◆ WORK INSTRUCTION ◆
A word-for-word transcript of the closing lines is required: from the one with "Task: Click the Asus P7P55D motherboard image" through the final line of the data.

--------------------

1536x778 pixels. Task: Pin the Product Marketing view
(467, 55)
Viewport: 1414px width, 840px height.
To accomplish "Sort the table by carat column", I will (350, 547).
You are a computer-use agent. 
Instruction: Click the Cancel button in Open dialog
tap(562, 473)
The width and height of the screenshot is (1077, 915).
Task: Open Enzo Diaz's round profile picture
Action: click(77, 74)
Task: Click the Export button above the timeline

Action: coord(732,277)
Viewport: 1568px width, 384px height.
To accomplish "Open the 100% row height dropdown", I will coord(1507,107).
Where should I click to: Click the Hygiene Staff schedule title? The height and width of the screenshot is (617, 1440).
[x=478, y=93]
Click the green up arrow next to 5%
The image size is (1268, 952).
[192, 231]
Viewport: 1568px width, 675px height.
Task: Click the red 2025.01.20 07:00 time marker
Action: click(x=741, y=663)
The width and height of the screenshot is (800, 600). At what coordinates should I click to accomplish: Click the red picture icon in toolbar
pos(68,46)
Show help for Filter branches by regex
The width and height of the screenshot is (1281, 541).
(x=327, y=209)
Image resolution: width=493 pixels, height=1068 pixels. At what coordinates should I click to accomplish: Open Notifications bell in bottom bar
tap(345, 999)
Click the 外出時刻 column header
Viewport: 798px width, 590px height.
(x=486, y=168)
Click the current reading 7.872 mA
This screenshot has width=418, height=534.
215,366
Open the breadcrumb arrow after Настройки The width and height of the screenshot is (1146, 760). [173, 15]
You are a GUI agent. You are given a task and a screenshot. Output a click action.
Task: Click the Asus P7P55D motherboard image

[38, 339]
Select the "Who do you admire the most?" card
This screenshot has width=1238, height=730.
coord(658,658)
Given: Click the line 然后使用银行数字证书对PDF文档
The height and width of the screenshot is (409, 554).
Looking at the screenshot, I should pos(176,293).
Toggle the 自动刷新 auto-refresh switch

--------------------

◆ TASK ANSWER ◆
Task: Click the Asus P7P55D motherboard image

[38, 339]
Select the "Who do you admire the most?" card
This screenshot has width=1238, height=730.
coord(658,658)
Given: Click the line 然后使用银行数字证书对PDF文档
The height and width of the screenshot is (409, 554).
Looking at the screenshot, I should pos(176,293).
Toggle the 自动刷新 auto-refresh switch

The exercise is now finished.